New York State In-depth

Stephen Olmstead Obituary (1929 – 2022) – Fairfax, DC



Last Marine Corps Officer on Active Duty from Chosin Reservoir Campaign on Korea Private to Lieutenant General

Of Annandale, VA. Stephen Goodwin Olmstead, Lieutenant General, United States Marine Corps (Ret.). Lt. Gen. Olmstead passed away on July 20, 2022 following a brief hospital stay.

Steve was born on November 10, 1929, in Albany, New York and attended PS#16 and Bethlehem Central High School excellent in track, basketball and football. Following a year of college at Champlain College where he played basketball, Steve enlisted in the US Marine Corps in 1948 and was assigned to the reserves with initial active-duty assignments at Camp Pendleton, CA, and Marine Barracks, Bangor, WA. Following a brief return to Champlain College, he was called to active duty again with the commencement of the Korean War and reported to the 1st Marine Division where he served as a rifleman and platoon runner with “George” Company, 3rd Battalion, 1st Marines participating in Operations Ripper and Killer and the Chosin Reservoir Campaign. His calmness under fire earned him a battlefield promotion and selection to attend the Officer’s Candidate School at Quantico, VA. He was commissioned a Second Lieutenant in 1951 and throughout his forty-one year career served in all three active Marine Divisions, commanding at every level to include the 9th Marine Regiment and the 3rd Marine Division/III MAF. Additional combat tours included the Dominican Republic Crisis in 1963 and Vietnam in 1966. Other highlights included command of Marine Corps Base, Camp Pendleton, CA, and Marine Corps Recruit Depot, Parris Island, SC. After a brief retirement in 1986, Steve was recalled to active duty, appointed to the rank of Lieutenant General, and served as the Assistant Secretary of Defense for Drug Policy and Enforcement, the Pentagon, Washington, DC. Retiring in 1989, he was the last surviving Marine officer from the Chosin Reservoir Campaign still on active duty.
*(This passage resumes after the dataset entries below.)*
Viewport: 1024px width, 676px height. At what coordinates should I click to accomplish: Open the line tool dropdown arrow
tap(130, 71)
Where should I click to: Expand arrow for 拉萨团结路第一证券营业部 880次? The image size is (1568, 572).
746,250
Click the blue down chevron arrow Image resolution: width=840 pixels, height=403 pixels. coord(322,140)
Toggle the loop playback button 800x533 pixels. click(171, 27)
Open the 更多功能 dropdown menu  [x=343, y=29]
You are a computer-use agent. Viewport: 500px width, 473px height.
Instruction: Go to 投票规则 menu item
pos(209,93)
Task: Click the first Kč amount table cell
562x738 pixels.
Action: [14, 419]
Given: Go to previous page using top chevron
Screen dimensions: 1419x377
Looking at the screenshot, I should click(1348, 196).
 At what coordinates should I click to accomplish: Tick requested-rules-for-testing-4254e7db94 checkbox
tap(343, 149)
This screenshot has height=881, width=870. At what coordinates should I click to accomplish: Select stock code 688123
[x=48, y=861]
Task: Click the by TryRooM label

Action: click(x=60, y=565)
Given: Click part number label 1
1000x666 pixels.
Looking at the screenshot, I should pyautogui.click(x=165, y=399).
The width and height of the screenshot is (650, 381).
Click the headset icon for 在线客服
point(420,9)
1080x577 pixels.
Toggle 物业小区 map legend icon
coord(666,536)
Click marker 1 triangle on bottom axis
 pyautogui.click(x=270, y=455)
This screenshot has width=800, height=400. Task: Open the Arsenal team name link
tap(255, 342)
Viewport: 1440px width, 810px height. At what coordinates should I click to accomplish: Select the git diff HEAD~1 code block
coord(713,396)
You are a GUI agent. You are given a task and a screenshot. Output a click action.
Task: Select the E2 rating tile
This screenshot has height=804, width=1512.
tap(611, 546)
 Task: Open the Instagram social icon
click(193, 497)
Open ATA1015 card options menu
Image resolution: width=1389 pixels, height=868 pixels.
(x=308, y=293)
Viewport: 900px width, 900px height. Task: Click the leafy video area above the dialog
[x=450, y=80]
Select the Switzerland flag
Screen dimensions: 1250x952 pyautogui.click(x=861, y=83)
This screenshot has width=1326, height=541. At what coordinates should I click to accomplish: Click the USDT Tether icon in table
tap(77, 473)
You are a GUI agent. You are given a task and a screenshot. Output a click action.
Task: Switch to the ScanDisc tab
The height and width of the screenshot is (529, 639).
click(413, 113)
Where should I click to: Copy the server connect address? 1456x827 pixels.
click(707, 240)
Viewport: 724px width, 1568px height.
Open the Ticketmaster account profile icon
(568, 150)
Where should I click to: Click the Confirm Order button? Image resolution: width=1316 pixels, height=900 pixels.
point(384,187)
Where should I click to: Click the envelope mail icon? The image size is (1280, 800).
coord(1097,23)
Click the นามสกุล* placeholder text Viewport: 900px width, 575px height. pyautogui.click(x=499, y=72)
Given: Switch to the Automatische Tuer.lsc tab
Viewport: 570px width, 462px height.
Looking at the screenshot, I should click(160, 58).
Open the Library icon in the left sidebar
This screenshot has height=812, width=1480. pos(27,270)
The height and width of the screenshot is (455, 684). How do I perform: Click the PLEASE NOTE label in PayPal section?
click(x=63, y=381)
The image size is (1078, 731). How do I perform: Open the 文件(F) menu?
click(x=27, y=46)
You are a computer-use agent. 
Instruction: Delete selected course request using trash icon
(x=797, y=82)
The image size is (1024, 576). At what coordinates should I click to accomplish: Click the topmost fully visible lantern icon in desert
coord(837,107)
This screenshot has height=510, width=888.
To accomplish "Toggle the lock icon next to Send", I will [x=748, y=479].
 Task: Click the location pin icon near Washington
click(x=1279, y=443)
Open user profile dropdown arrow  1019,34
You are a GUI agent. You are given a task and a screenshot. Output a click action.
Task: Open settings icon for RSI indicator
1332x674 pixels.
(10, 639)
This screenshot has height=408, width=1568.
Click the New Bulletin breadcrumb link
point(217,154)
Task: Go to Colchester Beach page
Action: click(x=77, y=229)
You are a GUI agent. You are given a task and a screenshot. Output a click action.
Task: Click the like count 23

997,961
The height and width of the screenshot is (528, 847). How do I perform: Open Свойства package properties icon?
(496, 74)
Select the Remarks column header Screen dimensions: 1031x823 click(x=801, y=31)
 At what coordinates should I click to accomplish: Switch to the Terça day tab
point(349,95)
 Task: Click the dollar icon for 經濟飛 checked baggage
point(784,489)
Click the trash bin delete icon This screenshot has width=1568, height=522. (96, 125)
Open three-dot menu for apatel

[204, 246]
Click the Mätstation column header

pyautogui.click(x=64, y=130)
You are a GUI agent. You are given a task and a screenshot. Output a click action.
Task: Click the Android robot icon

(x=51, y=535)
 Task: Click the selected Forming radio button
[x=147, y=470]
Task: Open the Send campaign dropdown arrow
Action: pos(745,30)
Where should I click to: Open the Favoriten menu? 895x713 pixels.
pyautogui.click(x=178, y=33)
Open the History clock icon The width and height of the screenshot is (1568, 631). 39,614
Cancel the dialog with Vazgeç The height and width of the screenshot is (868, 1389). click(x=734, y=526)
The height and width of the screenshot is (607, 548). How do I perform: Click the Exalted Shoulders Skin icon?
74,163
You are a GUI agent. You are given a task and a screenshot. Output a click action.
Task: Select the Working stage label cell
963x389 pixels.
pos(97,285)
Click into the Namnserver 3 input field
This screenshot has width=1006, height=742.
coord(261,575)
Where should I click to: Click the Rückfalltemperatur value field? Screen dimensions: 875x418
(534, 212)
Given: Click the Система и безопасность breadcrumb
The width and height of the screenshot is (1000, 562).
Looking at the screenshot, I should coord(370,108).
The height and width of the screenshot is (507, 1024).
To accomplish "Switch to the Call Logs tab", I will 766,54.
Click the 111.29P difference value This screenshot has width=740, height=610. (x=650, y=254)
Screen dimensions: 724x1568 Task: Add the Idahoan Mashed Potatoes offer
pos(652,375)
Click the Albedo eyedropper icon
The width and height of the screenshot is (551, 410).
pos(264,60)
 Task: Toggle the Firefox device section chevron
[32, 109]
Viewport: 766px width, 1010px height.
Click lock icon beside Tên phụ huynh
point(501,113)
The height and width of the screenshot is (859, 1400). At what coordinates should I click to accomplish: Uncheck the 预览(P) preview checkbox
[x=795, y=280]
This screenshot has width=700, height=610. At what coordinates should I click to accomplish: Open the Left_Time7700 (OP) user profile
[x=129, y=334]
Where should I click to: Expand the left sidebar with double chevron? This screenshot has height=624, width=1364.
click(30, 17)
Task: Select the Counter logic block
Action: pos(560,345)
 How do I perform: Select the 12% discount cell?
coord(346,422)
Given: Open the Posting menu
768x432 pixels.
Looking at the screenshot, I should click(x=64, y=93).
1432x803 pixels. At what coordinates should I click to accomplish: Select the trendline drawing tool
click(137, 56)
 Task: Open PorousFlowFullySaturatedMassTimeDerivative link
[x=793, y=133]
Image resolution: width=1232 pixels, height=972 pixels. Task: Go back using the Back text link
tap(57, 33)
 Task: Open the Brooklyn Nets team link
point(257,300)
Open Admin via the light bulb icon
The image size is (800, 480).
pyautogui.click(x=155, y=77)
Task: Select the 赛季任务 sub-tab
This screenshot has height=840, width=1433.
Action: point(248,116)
Throughout the years that followed, Steve remained active in service to the Marine Corps and the Marine Corps Community through his participation as chairman of the Marine Corps Scholarship Foundation and as a consultant for the Marine Corps League. He was founder of Partners Against Drug Abuse, President of the Marine Corps Youth Physical Fitness Program, and National Chairman of the Marine Corps Expositions Committee. Additionally, he served as President of the Chosin Few and was an active member of the Military Coalition.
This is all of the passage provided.